Yes, I still do a lot of that. I’m still very unconscious of how I do it.

The other point that I made myself read again and again is the fact that I WILL fail in my attempts to be a good ally. No question about it (and in fact, I already have). She challenges me with her words in how I will respond in the face of those failures. Will I get defensive or suck it up and try again. And again.

If you read nothing else, read the last paragraph in the article.


By Rachel Elizabeth Cargle

If when you hear “Black Lives Matter” you think to yourself “All Lives Matter,” then take some time with this article. After reading it, I feel like I now hear an unspoken second half - “Just as much as white lives.” When you look at the data around the dangers black people face from not only the police but also the healthcare system and the whole justice system from courts to prisons, you can see the huge gap.

It’s not that Black Lives Matter MORE than white lives, it’s a call for parity. Currently, Black lives are not valued the same as white lives so, at this point in time, all lives don’t matter equally. And that’s the point here. In order for all lives to matter, we need Black lives to matter.

Cargle gives a great metaphor when she says:

“If a patient being rushed to the ER after an accident were to point to their mangled leg and say, “This is what matters right now,” and the doctor saw the scrapes and bruises of other areas and countered, “but all of you matters,” wouldn’t there be a question as to why he doesn't show urgency in aiding that what is most at risk?”


From Late Night with Seth Meyers

If you don’t believe that police really treat Black people differently than white people, that it’s just a few bad apples, please listen to Amber Ruffin’s stories of her run-ins with the police. Story is a great way to empathize by living through someone’s experience with them and Amber is a wonderful, engaging storyteller.

She drew me into the stories as if I was her, which then took me down the rabbit hole imagining what I might be thinking and how I might act if I had to face what she faced day after day. I can’t really know and feel it, of course, but every little bit of empathy helps me understand and appreciate the intensity of emotion fueled by injustice like this.
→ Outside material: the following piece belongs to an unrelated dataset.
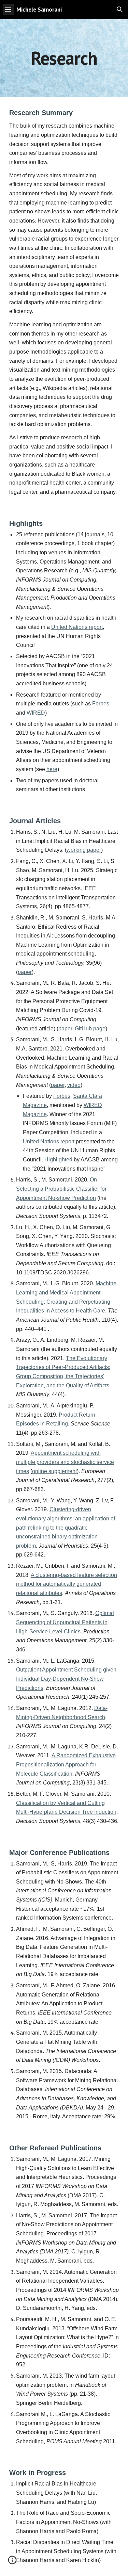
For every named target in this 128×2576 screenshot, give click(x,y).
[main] (64, 58)
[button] (8, 9)
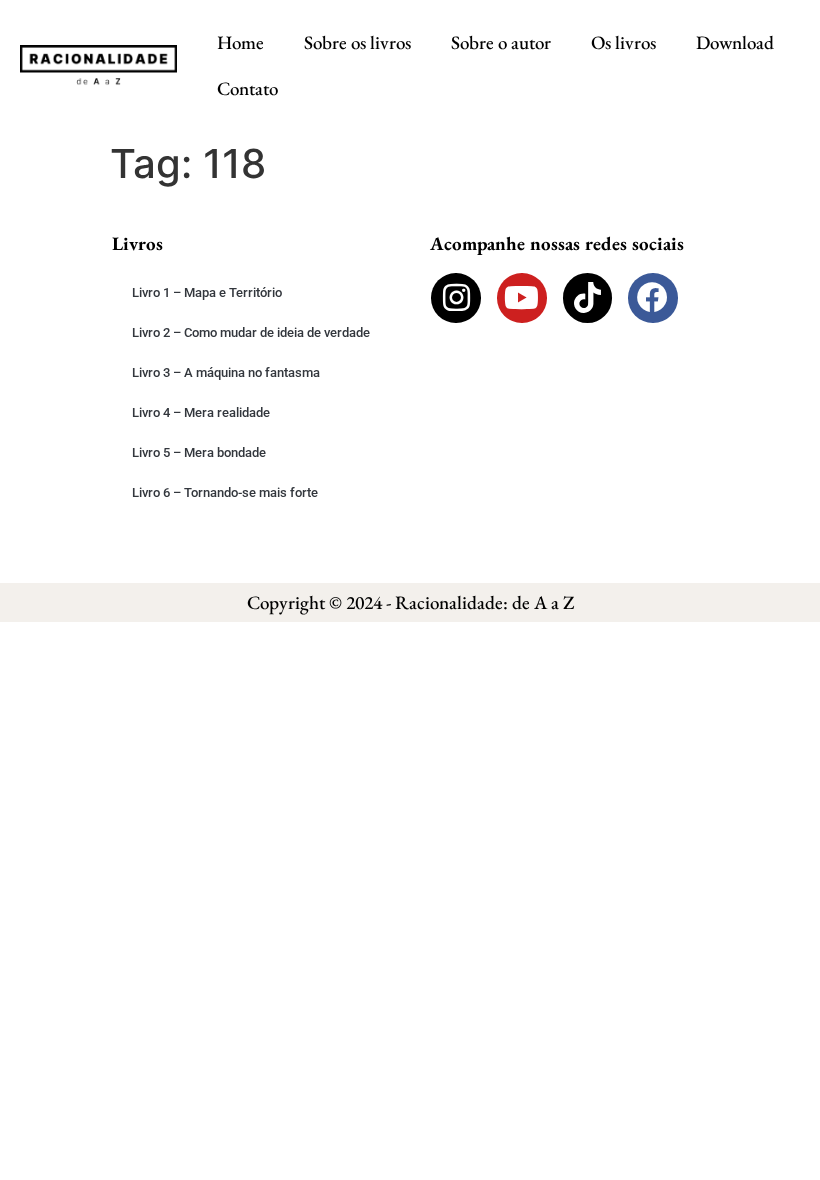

The stories are not graphically violent but if police run-ins are a trigger, please be aware.


I want to take a careful journey, not a slow one

Since I now know that I will fail in my attempts to be a good ally, I welcome feedback here on where I screwed up my language and/or perspective and how I could do it differently. I will also take any and all suggestions for more voices to listen to and more actions to take.